Miremos también el otro lado de la vida: el jolgorio, la fiesta, la dulzura de vivir, en fotografías como aquella que nos muestra el amor en un baile popular de un barrio de Medellín, o la abigarrada escenografía, pródiga en reflejos y sombras de un comedero de Bogotá, o el golpear exultante de un bombo campesino a orillas del lago Titicaca.
Y todo esto alojado en paisajes soberbios (miremos el espejo de agua que en una cumbre andina refleja el paso de las nubes errantes) o en pueblos terrosos y parajes solitarios.
Las fotos de esta exposición pertenecen —y sólo son unas cuantas— al libro “Andes”, compuesto a cuatro manos por el célebre escritor peruano Mario Vargas Llosa (quien aporta con hermosos y estremecidos textos) y Pablo Corral, el único fotógrafo latinoamericano de National Geographic, revista que con Editorial Océano produce la obra.
Pablo Corral empezó a tomar fotos a los seis años de edad; hizo su primera exposición a los doce, y más tarde, en el trance de sus presentaciones en slides de sus fotopoemas, ha probado casi todas las cámaras posibles; menos una: la que se ajuste a su retina y sea invisible.

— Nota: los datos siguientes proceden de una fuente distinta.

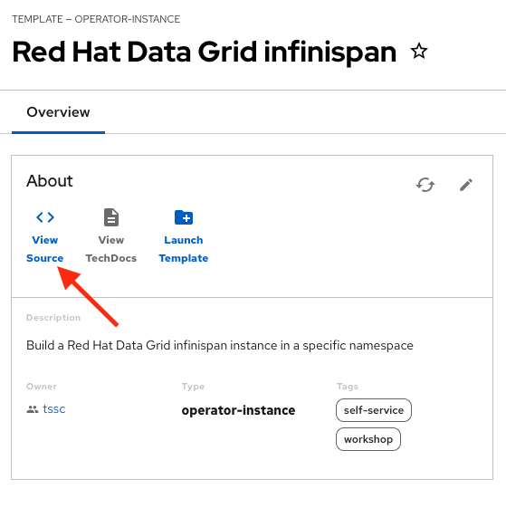Image resolution: width=506 pixels, height=508 pixels.
Task: Click the About card heading
Action: click(50, 181)
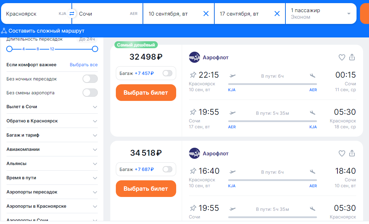Favorite the 34 518₽ Аэрофлот ticket
Image resolution: width=369 pixels, height=224 pixels.
[x=342, y=153]
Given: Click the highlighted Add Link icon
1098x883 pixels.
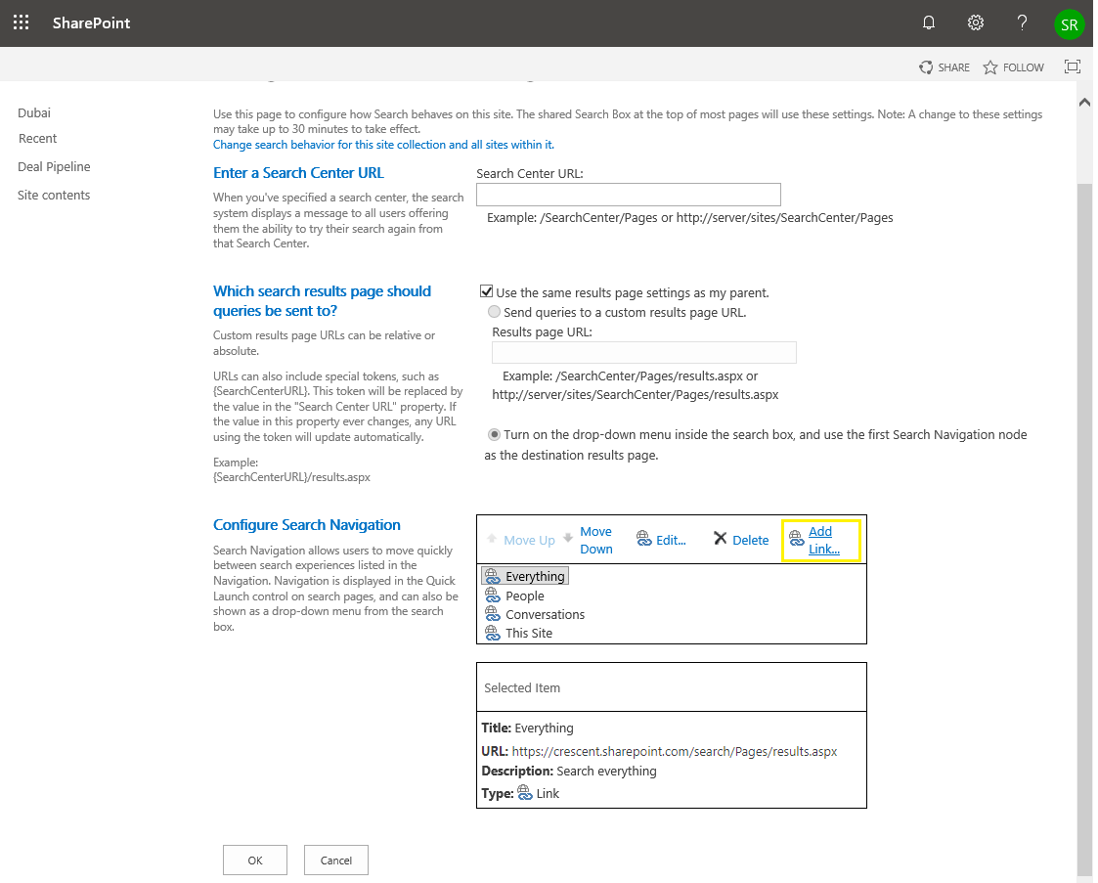Looking at the screenshot, I should [797, 539].
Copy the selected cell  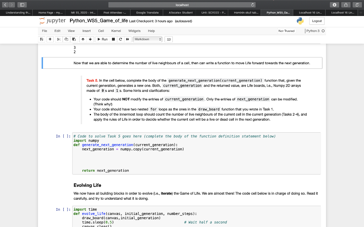66,39
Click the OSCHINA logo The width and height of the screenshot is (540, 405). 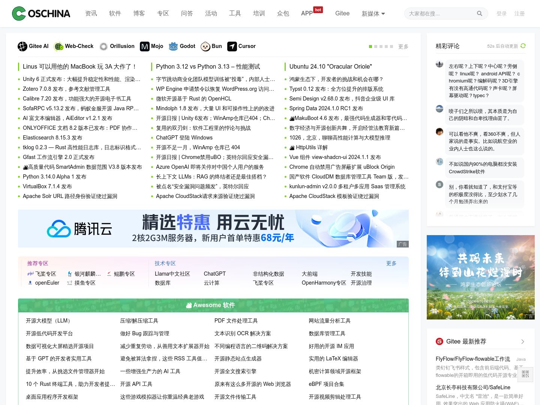point(41,14)
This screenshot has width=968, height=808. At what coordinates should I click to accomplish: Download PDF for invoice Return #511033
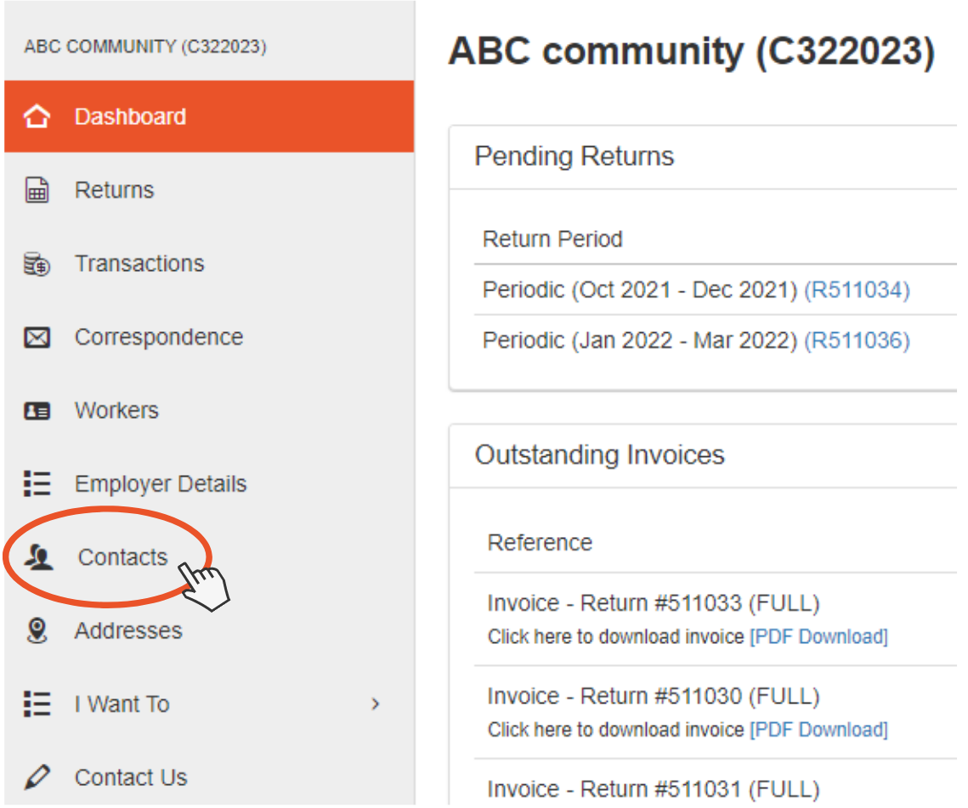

Imposibilitado de tenerla, se mantiene fiel a su Leica como un violinista a su Stradiuvarius. La conoce de memoria, la obliga como quiere, la convierte en su retina, sabe bien qué es lo que ha fotografiado, la prueba es que cuando manda sus fotografías a National Geographic, lo hace sin revelarlas, tan seguro está de lo que la mezcla química de la película ovillada en el secreto de los cartuchos sellados guarda: la seguridad de su mirada y de su técnica. Aquello que luego resplandecerá en las páginas de esa gran revista, o aquello que aflora hoy, luego de cinco años de trabajos y viajes, en su libro y en esta exposición: la voluntad de mostrarnos el mundo andino, tal y como su retina y su corazón lo registran.
No me queda más que felicitar a la Alianza Francesa y a su dinámico director Marcel Taillefer, a su creativo director cultural Hervé Chupin, a “Símbolos de libertad” auspiciantes de esta muestra, y agradecerles a ustedes por su presencia y paciencia.